Oskarżony to 28-letni Henryk G. Przed sądem odpowie za jazdę samochodem po pijanemu oraz znieważenie i uderzenie policjanta. Prokurator domaga się kary grzywny - 500 zł na rzecz PCK.

12 lipca Henryk G. jechał do domu małym fiatem. Jechał krzywo, bo był pijany. Miał wyjątkowego pecha, ponieważ parę metrów za nim jechał radiowóz, w którym obok kierowcy siedział komendant Jerzy Padyk.
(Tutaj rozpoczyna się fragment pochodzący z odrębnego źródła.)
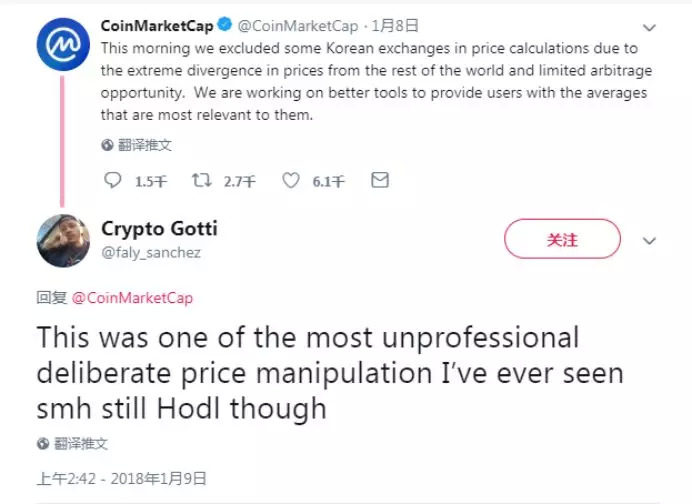Click the @faly_sanchez handle

tap(151, 253)

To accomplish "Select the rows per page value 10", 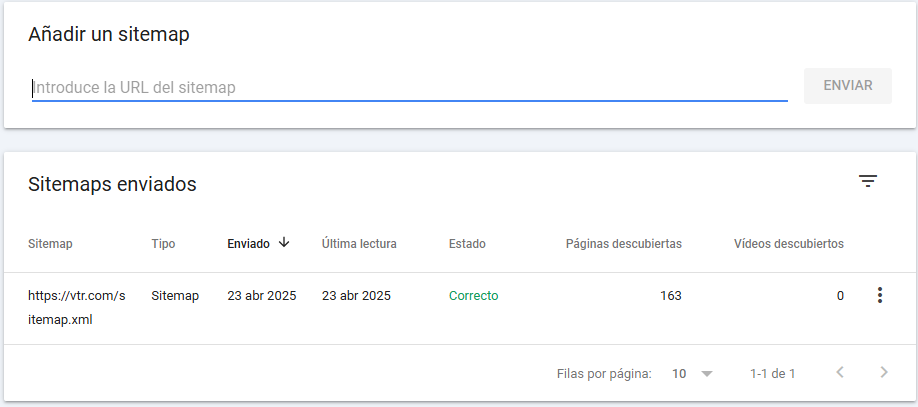I will (x=679, y=374).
Policjanci zatrzymali "malucha".

Podczas oglądania dokumentów kierowcy, sierżant, który wiózł komendanta, poczuł woń alkoholu. Wtedy przez radio wezwał drogówkę. Słyszący wezwanie Henryk G. bardzo się zdenerwował. Doskoczył z pięściami do sierżanta. Z pomocą sierżantowi pospieszył komendant.

- Podbiegłem i chwytem obezwładniającym powaliłem awanturnika na ziemię - opowiada 58-letni inspektor Padyk.

Wtedy nadjechał drugi radiowóz. Awanturnika skuto i przewieziono do komendy. Badanie alkomatem wykazało w organizmie Henryka G. aż 2,89 prom. alkoholu.